╭─ DATA TO PROCESS

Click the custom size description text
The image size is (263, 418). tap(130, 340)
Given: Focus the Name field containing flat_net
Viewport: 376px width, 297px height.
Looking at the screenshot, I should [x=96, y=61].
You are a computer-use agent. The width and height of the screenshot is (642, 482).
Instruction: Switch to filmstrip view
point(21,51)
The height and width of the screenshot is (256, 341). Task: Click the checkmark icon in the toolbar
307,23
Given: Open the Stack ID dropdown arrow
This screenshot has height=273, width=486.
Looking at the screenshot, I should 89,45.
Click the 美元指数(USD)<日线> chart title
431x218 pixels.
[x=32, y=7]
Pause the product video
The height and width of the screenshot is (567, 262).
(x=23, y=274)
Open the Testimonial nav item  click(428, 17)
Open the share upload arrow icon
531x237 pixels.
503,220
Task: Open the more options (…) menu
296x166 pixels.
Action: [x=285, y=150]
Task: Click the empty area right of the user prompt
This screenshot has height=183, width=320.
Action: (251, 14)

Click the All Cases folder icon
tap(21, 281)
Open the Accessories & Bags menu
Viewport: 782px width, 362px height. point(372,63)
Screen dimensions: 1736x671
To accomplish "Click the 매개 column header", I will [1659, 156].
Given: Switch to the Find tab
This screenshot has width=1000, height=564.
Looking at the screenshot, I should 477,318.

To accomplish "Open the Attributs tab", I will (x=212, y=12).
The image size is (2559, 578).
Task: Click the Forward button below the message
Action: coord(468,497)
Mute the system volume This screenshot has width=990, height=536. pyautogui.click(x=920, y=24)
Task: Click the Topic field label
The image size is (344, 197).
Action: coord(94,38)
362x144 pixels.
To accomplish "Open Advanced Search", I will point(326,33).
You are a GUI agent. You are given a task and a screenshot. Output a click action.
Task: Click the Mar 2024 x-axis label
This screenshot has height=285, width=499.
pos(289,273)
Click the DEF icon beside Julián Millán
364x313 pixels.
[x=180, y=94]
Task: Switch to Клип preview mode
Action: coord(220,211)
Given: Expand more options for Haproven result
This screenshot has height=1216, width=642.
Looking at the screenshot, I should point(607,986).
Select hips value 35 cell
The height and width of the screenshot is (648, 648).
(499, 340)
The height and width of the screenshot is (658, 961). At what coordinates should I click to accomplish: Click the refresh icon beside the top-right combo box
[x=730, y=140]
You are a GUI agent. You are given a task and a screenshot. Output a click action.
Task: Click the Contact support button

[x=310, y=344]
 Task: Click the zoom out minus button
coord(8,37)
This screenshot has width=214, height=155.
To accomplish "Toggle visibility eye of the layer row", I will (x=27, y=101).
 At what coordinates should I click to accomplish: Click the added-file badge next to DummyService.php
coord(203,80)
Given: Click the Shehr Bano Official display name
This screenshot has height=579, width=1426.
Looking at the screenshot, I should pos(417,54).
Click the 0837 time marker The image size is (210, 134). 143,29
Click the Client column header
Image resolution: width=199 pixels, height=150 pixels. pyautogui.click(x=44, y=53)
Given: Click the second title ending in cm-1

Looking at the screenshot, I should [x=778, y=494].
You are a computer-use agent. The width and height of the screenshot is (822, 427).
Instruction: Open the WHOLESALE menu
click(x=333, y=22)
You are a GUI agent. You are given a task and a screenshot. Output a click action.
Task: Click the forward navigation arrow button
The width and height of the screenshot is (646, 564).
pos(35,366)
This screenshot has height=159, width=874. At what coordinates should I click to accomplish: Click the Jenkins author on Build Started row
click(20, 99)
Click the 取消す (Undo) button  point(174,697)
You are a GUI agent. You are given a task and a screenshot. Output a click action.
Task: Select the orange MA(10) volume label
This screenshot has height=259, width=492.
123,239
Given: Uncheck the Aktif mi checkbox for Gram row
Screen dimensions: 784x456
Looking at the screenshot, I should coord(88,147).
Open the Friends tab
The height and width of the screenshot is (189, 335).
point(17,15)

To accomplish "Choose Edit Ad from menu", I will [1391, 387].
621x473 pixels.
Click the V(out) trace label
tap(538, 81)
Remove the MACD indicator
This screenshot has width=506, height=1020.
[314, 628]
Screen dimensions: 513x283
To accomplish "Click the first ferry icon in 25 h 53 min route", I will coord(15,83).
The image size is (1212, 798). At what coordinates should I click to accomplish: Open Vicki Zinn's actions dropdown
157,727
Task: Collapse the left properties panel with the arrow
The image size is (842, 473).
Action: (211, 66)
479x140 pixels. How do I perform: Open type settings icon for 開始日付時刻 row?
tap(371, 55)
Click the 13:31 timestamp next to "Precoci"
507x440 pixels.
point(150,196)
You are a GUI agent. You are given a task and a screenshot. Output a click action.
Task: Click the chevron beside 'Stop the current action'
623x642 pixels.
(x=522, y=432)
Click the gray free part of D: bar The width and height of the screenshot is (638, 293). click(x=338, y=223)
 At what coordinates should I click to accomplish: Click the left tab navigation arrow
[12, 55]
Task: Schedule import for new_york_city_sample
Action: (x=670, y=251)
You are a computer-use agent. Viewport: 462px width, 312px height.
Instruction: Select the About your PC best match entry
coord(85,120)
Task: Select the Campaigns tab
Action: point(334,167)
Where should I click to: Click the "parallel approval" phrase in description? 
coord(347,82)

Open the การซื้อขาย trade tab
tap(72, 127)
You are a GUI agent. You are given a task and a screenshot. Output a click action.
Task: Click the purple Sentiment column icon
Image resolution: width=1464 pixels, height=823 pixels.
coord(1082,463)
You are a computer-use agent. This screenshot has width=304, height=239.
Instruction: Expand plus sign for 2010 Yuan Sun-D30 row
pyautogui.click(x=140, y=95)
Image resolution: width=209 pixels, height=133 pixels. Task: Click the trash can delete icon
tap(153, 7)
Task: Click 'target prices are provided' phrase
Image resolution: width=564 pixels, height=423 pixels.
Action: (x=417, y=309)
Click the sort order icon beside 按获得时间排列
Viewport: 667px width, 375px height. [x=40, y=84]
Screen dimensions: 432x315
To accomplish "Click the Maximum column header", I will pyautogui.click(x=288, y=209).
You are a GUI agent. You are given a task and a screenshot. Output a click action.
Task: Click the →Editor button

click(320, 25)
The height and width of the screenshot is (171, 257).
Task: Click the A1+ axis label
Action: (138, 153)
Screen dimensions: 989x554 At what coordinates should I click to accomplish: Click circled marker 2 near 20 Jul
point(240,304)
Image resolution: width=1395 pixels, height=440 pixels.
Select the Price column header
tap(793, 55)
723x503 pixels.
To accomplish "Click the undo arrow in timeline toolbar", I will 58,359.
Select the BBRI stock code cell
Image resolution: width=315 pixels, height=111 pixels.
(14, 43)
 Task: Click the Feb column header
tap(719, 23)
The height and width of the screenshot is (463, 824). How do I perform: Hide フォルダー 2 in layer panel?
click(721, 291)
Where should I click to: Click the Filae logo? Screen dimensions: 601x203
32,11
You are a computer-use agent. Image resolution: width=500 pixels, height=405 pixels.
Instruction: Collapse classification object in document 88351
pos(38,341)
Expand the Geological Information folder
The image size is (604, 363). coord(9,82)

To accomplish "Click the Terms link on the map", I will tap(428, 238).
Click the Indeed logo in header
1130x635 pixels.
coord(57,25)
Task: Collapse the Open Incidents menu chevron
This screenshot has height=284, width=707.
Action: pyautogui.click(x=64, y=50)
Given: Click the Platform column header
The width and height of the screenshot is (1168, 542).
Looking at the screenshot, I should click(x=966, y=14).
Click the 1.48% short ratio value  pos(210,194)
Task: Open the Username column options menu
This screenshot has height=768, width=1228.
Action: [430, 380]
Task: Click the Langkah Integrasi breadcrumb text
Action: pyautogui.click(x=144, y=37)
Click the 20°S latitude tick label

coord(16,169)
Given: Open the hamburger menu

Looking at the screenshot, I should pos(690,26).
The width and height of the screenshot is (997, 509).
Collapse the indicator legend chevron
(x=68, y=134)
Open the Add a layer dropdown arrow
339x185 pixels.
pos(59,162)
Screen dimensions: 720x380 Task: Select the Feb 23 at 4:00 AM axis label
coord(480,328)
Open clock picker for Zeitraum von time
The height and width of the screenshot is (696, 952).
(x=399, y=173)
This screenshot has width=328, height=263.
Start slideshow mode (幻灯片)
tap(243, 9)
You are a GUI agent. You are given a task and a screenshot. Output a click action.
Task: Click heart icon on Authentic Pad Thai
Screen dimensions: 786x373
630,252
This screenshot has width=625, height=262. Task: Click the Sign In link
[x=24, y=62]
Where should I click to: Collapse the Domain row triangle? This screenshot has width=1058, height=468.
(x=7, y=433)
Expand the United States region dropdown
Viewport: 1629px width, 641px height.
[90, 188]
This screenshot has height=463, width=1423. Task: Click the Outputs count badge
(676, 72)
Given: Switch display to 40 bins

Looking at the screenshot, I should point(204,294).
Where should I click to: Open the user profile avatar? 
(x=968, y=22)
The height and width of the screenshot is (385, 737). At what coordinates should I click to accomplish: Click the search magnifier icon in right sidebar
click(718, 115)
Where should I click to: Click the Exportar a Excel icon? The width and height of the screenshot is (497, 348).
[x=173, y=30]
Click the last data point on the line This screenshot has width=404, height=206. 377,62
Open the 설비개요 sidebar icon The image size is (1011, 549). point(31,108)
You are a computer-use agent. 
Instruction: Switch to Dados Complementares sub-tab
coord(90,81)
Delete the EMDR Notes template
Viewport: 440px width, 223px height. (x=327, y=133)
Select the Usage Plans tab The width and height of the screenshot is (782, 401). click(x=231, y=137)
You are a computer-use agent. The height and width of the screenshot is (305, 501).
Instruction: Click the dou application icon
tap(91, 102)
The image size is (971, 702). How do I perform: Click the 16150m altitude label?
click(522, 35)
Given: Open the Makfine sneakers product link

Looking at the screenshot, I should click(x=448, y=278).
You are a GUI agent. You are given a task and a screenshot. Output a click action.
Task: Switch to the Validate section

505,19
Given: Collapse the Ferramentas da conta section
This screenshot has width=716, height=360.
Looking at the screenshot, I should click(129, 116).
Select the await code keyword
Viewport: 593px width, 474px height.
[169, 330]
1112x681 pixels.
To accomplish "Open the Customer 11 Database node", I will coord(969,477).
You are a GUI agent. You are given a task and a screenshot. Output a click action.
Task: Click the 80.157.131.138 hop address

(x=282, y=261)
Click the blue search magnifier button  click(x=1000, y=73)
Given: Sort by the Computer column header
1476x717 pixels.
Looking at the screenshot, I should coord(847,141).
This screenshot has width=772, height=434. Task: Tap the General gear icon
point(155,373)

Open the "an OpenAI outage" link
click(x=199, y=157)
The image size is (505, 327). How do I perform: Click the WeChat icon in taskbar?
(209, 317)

╰─

WHAT TO DO →
Bring together each line above where the string "more" turns up.

REPLY TO THE TASK →
Task: Open the more options (…) menu
Given: Expand more options for Haproven result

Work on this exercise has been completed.